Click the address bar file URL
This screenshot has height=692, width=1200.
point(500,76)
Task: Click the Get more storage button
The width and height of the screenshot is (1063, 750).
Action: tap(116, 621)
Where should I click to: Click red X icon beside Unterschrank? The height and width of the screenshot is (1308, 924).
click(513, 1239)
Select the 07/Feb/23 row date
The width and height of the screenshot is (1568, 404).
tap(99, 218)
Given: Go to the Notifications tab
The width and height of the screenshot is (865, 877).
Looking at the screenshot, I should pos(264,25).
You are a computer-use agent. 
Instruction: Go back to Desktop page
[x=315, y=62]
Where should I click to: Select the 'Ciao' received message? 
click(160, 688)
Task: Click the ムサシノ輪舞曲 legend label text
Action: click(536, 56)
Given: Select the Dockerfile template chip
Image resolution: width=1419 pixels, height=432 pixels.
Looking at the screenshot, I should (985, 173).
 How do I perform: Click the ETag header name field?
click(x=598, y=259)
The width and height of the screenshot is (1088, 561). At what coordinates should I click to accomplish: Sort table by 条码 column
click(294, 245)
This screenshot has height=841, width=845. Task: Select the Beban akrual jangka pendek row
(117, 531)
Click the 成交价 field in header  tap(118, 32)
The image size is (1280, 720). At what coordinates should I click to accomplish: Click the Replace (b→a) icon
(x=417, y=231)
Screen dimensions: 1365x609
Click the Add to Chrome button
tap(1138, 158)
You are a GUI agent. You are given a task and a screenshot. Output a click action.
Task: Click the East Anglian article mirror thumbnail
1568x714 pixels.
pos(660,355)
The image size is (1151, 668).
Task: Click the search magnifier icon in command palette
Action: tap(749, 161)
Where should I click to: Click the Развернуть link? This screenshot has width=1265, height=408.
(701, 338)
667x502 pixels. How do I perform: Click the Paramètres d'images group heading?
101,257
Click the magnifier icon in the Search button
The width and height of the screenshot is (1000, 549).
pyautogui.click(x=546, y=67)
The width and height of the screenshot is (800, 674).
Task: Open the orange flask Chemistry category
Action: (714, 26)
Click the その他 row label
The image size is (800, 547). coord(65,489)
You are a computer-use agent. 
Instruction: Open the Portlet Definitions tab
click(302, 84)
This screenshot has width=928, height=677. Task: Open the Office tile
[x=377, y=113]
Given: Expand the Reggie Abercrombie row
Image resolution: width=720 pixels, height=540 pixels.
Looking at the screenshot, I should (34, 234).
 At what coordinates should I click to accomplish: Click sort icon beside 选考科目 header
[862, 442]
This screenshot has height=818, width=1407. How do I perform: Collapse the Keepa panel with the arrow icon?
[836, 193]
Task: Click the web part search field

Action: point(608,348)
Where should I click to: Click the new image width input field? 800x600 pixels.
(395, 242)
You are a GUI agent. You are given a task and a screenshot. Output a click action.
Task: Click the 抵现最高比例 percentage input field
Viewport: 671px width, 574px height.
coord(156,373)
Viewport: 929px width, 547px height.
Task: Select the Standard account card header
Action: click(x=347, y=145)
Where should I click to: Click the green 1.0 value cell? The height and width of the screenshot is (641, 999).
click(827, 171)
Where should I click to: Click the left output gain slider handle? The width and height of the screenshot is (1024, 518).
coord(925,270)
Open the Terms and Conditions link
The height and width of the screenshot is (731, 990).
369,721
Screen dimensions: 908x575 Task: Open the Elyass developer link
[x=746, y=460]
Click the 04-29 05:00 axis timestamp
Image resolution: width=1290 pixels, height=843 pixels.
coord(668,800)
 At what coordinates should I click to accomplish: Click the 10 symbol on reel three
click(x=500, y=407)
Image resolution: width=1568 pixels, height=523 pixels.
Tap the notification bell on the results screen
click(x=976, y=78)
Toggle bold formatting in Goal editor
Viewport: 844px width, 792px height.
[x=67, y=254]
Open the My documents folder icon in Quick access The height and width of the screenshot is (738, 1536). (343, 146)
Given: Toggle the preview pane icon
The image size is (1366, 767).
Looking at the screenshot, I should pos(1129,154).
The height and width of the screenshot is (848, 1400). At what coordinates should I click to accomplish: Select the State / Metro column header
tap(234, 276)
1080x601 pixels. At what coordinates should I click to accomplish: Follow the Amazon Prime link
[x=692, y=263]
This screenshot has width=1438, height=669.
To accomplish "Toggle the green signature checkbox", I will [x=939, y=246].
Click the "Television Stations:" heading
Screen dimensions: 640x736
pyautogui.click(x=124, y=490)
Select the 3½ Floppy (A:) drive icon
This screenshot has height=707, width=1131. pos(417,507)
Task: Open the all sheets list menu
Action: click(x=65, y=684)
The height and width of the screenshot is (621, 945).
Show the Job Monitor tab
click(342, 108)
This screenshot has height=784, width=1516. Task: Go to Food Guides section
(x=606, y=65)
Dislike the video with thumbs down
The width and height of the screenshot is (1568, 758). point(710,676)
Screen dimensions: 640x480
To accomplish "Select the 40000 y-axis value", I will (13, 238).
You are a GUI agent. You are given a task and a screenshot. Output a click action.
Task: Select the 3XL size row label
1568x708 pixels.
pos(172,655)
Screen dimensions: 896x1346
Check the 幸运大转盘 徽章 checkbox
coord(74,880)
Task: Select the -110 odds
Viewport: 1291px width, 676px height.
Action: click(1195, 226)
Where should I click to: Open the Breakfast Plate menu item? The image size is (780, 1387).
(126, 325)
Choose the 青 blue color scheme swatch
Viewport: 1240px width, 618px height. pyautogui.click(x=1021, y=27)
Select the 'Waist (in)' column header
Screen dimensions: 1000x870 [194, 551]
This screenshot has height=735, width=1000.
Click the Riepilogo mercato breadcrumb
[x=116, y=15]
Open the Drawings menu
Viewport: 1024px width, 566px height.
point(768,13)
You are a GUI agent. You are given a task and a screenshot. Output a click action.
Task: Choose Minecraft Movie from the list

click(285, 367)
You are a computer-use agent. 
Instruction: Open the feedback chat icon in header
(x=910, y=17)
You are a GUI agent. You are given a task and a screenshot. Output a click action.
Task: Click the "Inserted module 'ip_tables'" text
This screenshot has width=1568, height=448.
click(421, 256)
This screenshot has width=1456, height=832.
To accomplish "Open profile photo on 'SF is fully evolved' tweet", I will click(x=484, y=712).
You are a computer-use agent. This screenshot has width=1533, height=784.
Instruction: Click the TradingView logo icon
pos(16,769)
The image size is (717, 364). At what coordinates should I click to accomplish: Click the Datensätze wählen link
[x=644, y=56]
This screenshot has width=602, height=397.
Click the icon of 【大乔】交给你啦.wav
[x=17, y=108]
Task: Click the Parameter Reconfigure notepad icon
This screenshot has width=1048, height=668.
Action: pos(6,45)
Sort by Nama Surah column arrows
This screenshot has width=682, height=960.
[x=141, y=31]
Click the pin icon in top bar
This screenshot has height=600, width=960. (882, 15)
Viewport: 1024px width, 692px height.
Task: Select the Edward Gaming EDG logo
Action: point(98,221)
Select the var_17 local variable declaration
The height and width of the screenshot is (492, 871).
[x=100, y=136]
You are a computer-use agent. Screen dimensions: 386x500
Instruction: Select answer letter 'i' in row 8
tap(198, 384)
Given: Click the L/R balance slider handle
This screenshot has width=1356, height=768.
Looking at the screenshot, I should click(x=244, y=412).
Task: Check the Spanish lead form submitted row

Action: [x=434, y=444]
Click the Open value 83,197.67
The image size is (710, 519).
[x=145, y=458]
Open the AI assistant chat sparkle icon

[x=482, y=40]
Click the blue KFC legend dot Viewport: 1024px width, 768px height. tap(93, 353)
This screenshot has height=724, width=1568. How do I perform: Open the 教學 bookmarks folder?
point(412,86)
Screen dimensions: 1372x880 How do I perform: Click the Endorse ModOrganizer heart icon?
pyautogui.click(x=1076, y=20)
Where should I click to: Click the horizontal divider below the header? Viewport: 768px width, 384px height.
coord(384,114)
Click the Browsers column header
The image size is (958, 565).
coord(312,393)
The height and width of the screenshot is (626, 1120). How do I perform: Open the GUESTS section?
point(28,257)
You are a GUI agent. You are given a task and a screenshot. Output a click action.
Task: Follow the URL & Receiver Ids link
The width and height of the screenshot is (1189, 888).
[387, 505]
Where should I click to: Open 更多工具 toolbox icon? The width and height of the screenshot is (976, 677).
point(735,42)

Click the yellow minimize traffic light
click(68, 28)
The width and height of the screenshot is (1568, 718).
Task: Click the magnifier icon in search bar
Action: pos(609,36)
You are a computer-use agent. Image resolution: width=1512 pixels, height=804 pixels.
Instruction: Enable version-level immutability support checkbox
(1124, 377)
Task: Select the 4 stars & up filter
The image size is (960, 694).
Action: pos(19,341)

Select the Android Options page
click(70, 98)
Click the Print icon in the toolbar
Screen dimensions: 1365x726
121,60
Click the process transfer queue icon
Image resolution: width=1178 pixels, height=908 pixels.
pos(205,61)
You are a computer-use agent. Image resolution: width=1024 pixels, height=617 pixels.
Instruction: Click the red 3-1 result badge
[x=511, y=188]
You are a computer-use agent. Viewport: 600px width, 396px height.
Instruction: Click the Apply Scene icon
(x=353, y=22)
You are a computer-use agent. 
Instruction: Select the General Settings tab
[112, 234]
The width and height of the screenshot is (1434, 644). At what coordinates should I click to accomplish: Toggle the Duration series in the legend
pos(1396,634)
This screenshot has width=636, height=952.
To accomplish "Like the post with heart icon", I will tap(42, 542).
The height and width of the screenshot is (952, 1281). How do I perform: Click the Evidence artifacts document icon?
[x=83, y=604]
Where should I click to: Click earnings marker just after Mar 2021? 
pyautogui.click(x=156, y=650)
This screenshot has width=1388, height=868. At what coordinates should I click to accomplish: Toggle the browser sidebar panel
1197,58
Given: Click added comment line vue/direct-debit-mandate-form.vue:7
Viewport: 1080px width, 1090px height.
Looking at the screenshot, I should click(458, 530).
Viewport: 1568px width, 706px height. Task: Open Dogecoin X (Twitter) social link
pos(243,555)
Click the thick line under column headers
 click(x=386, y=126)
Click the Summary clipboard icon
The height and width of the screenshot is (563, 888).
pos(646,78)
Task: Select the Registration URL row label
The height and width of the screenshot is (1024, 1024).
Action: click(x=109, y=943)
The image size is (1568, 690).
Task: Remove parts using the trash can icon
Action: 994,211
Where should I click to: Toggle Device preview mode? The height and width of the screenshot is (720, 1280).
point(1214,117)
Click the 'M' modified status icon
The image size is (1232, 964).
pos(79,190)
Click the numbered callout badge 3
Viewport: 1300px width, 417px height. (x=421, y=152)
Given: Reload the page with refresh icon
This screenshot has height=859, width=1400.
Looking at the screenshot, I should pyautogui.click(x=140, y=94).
________
DESCRIPTION OF THE TASK: In the entries above, one line contains "Viewport: 1568px width, 706px" and another contains "Click the 'M' modified status icon". Reproduce exactly those two lines and the lines between them, nothing else.

RESPONSE BOX:
Viewport: 1568px width, 706px height. Task: Open Dogecoin X (Twitter) social link
pos(243,555)
Click the thick line under column headers
 click(x=386, y=126)
Click the Summary clipboard icon
The height and width of the screenshot is (563, 888).
pos(646,78)
Task: Select the Registration URL row label
The height and width of the screenshot is (1024, 1024).
Action: click(x=109, y=943)
The image size is (1568, 690).
Task: Remove parts using the trash can icon
Action: 994,211
Where should I click to: Toggle Device preview mode? The height and width of the screenshot is (720, 1280).
point(1214,117)
Click the 'M' modified status icon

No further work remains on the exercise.